Introduction
In a small number of head and neck cancer patients, “explosive” growth of nodal metastasis occurs in the untreated neck following removal of the primary malignancy [1]. The neck—either ipsilateral and/or contralateral—appears free of metastasis on routine preoperative work-up including radiological assessment by an experienced, dedicated head and neck radiologist. Within a few weeks following surgery, nodal disease becomes overt and surprisingly advanced in terms of volume and extracapsular spread. Although well recognized by surgeons, radiotherapists, oncologists and pathologists, the prevalence and incidence rates of sudden metastatic presentation are unknown since the condition is yet to be clearly defined and explained. In the absence of residual or recurrent disease at the primary tumor site, it seems likely that the source of the rapidly growing nodal tumor is small metastases or micrometastases (2 mm or less in profile diameter) [2–4] present within cervical lymph nodes, but undetected at the time of initial surgery. An alternative source could be tumor emboli released into the lymphovascular system during manipulation and surgical removal of the primary tumor and subsequent settling in a lymph node. This has been demonstrated in animal studies but its role in humans is uncertain [5].

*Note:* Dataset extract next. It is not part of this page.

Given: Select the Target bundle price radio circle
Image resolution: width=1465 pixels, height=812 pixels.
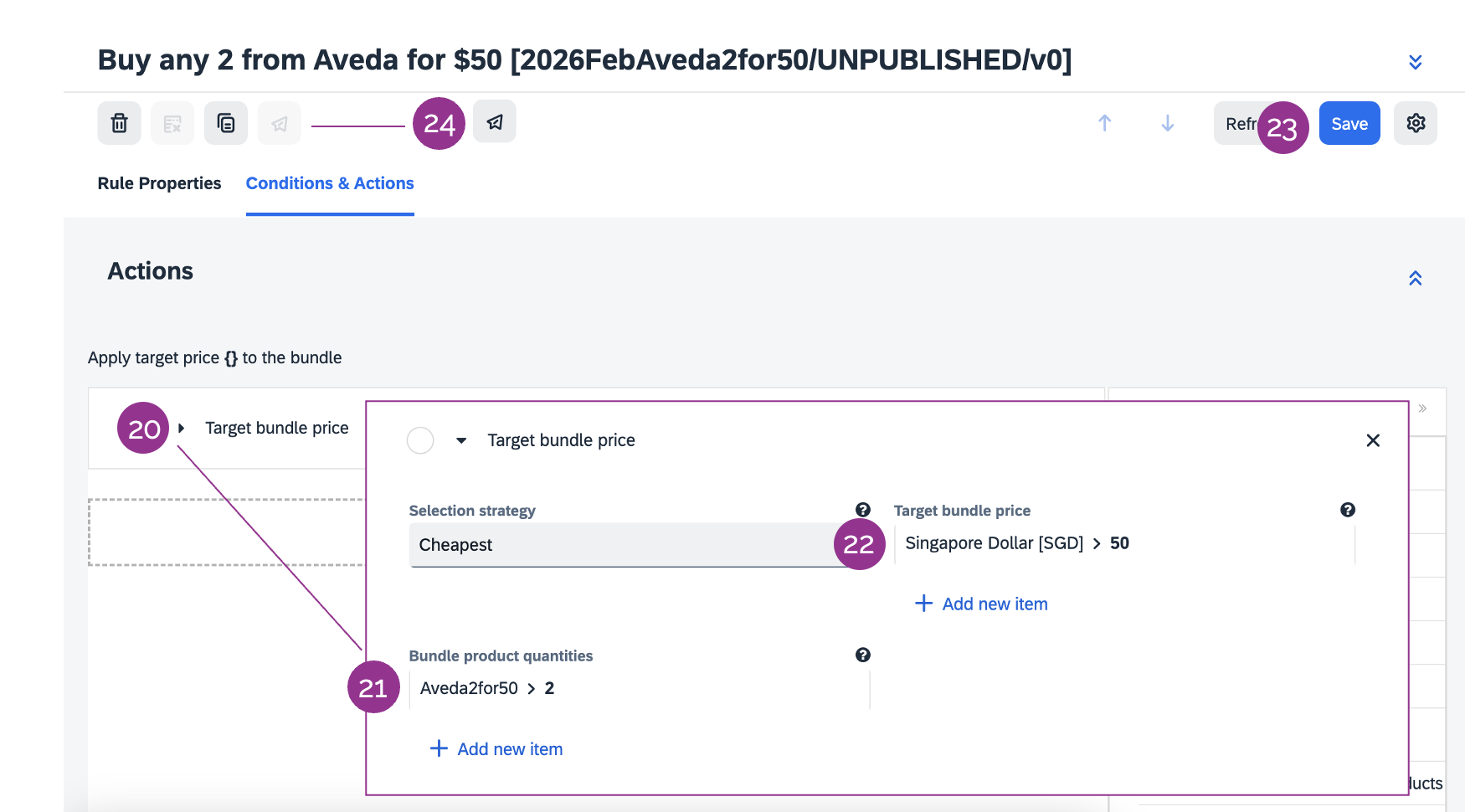Looking at the screenshot, I should pos(420,440).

In cases where disease is already present within the lymph node, it may be that the primary tumor was “dominant”, preventing or suppressing growth of the nodal deposit(s) and that the rapid growth follows loss of the primary tumor’s inhibitory influence. Although a number of processes may play a role in thwarting the expansion of microscopic tumors, one critical mechanism behind tumor dormancy is the ability of the tumor population to induce angiogenesis [6]. It is thought that angiogenesis plays a role in the behavior of micrometastases and there is experimental evidence to suggest that removal of the primary tumor can promote the development of nodal disease by enhancing angiogenesis. In addition, it is possible that depression of the immune surveillance and immune systems, related to the trauma of surgery, may allow dormant or slow-growing nodal disease to flourish. On the other hand, while evidence for the role of psychosocial factors in cancer initiation is limited and equivocal, evidence is stronger for links between psychological factors such as stress, depression, and social isolation and disease progression. Stress-related processes (such as the treatment of the primary tumor) can impact pathways implicated in cancer progression, including immunoregulation, angiogenesis, and invasion. Contributions of systemic factors, such as stress hormones, to the crosstalk between tumor and stromal cells, appear to be critical in modulating downstream signaling pathways with important implications for disease progression [7].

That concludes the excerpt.